• _Aim_
Output every one of the following lines verbatim, omitting the pictures.

□ □ □ □

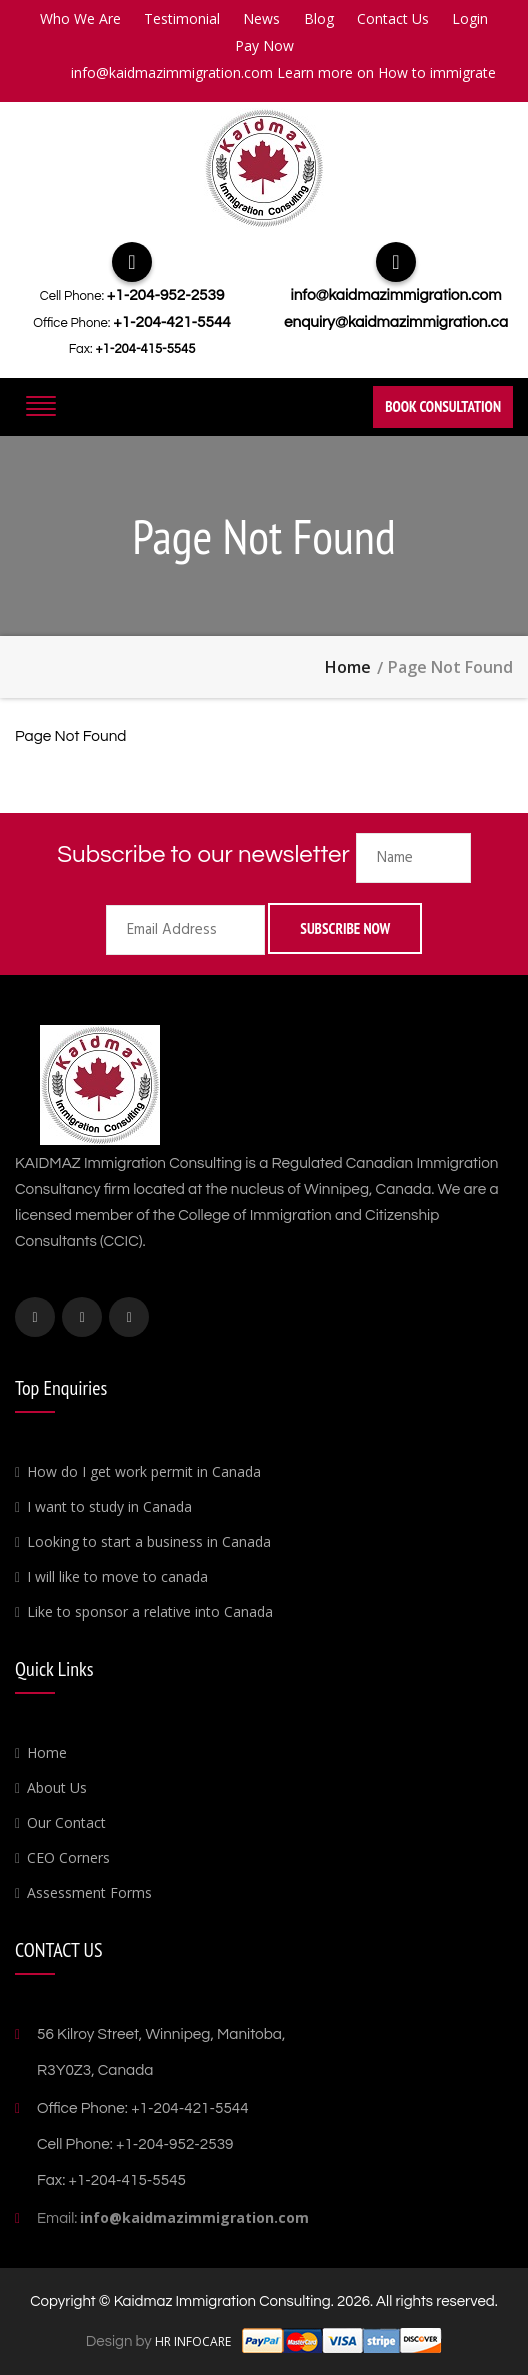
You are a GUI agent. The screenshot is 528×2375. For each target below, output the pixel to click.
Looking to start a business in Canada (149, 1541)
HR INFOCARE (194, 2341)
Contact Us (393, 18)
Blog (319, 18)
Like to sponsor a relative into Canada (150, 1611)
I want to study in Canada (109, 1506)
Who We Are (80, 18)
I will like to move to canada (117, 1576)
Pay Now (264, 45)
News (261, 18)
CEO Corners (68, 1857)
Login (470, 18)
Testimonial (182, 18)
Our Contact (66, 1822)
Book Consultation (443, 406)
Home (348, 667)
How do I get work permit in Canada (144, 1471)
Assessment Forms (89, 1892)
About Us (57, 1787)
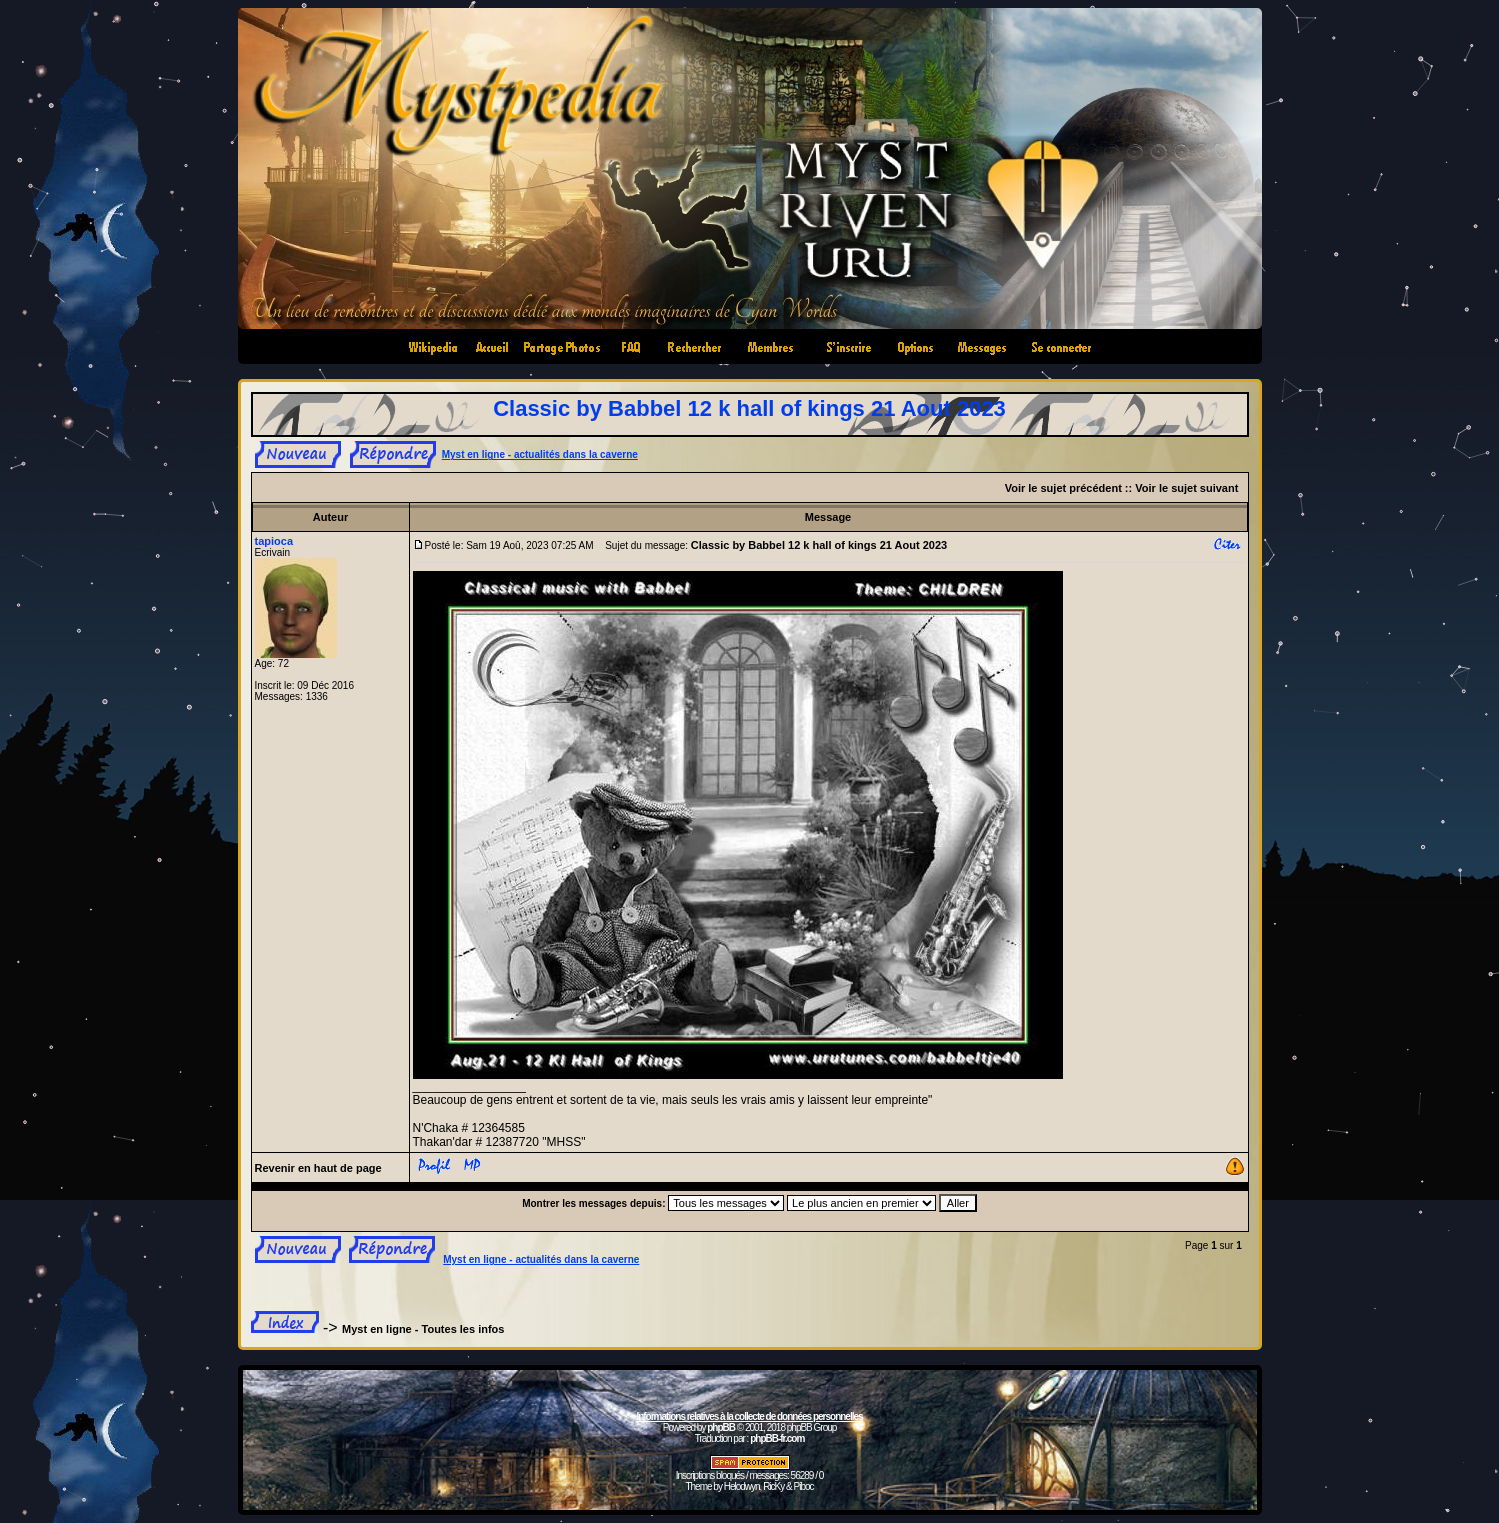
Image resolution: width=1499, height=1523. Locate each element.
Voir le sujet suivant (1186, 488)
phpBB (721, 1427)
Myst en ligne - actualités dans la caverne (540, 454)
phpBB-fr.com (777, 1438)
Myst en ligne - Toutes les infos (423, 1329)
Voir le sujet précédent (1063, 488)
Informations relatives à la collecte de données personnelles (749, 1416)
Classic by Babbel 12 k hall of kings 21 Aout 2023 (749, 408)
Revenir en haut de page (318, 1168)
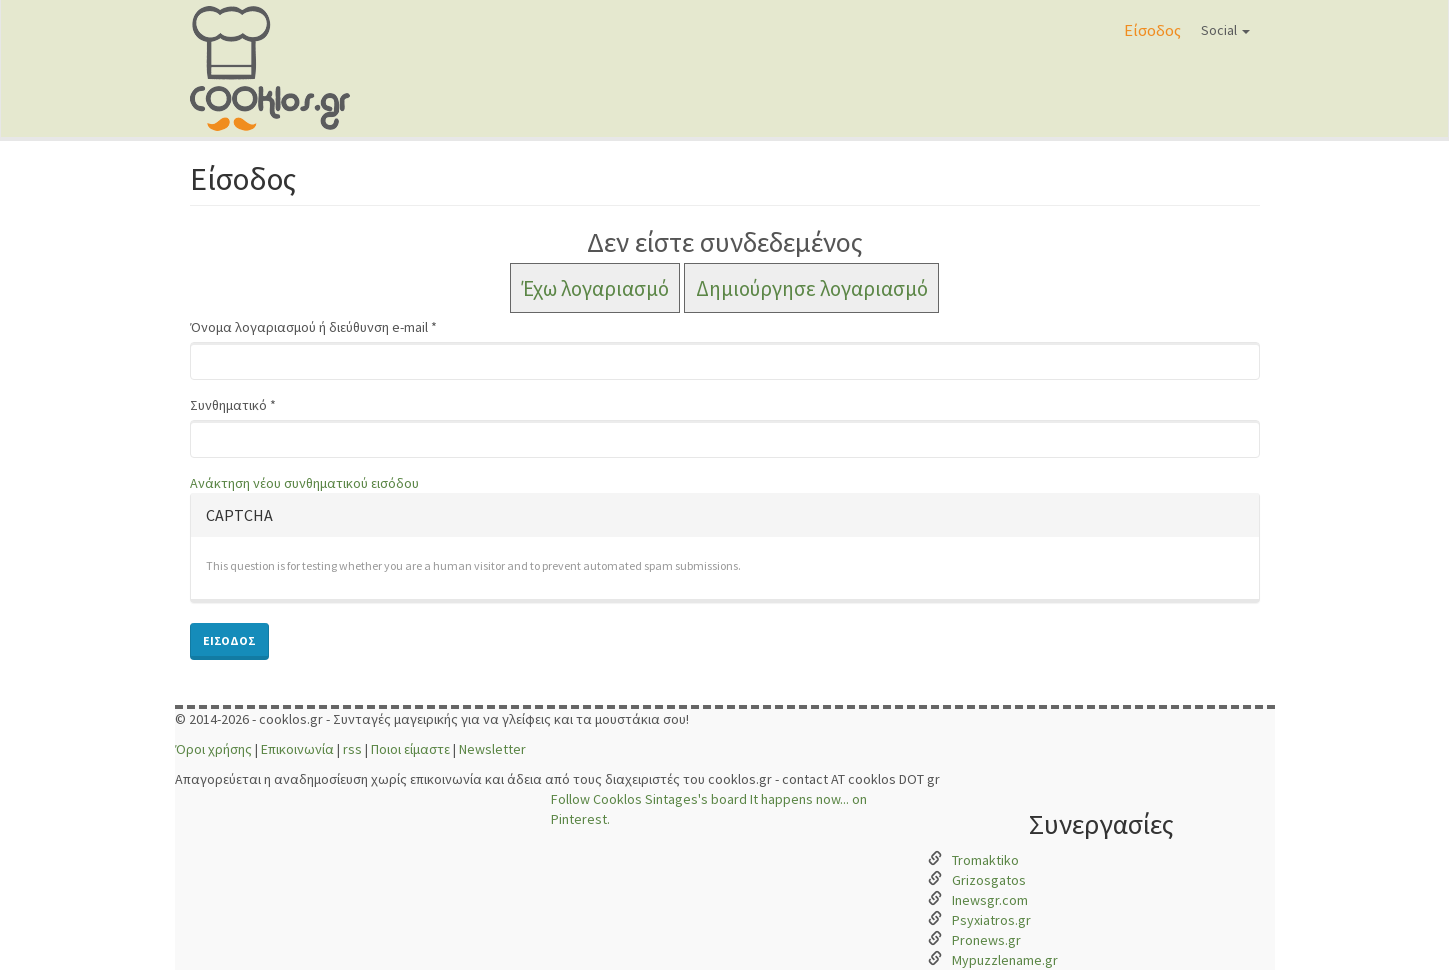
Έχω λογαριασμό (595, 287)
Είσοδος (1152, 30)
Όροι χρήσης (213, 749)
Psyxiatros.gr (991, 920)
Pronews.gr (986, 940)
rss (352, 749)
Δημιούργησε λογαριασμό (812, 287)
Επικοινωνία (297, 749)
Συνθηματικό (233, 405)
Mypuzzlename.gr (1005, 960)
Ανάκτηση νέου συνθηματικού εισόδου (304, 483)
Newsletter (492, 749)
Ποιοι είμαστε (410, 749)
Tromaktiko (985, 860)
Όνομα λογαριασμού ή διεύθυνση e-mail (313, 327)
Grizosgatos (989, 880)
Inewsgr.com (990, 900)
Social (1225, 30)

□ □ □ □

• _Response to this exercise_
You are a GUI agent. The screenshot is 528×2375. For each target below, output the pixel to click.
Looking to start a business in Canada (149, 1541)
HR INFOCARE (194, 2341)
Contact Us (393, 18)
Blog (319, 18)
Like to sponsor a relative into Canada (150, 1611)
I want to study in Canada (109, 1506)
Who We Are (80, 18)
I will like to move to canada (117, 1576)
Pay Now (264, 45)
News (261, 18)
CEO Corners (68, 1857)
Login (470, 18)
Testimonial (182, 18)
Our Contact (66, 1822)
Book Consultation (443, 406)
Home (348, 667)
How do I get work permit in Canada (144, 1471)
Assessment Forms (89, 1892)
About Us (57, 1787)
Image resolution: width=1499, height=1523. Locate each element.
Voir le sujet suivant (1186, 488)
phpBB (721, 1427)
Myst en ligne - actualités dans la caverne (540, 454)
phpBB-fr.com (777, 1438)
Myst en ligne - Toutes les infos (423, 1329)
Voir le sujet précédent (1063, 488)
Informations relatives à la collecte de données personnelles (749, 1416)
Classic by Babbel 12 k hall of kings 21 Aout 2023 (749, 408)
Revenir en haut de page (318, 1168)
Έχω λογαριασμό (595, 287)
Είσοδος (1152, 30)
Όροι χρήσης (213, 749)
Psyxiatros.gr (991, 920)
Pronews.gr (986, 940)
rss (352, 749)
Δημιούργησε λογαριασμό (812, 287)
Επικοινωνία (297, 749)
Συνθηματικό (233, 405)
Mypuzzlename.gr (1005, 960)
Ανάκτηση νέου συνθηματικού εισόδου (304, 483)
Newsletter (492, 749)
Ποιοι είμαστε (410, 749)
Tromaktiko (985, 860)
Όνομα λογαριασμού ή διεύθυνση e-mail (313, 327)
Grizosgatos (989, 880)
Inewsgr.com (990, 900)
Social (1225, 30)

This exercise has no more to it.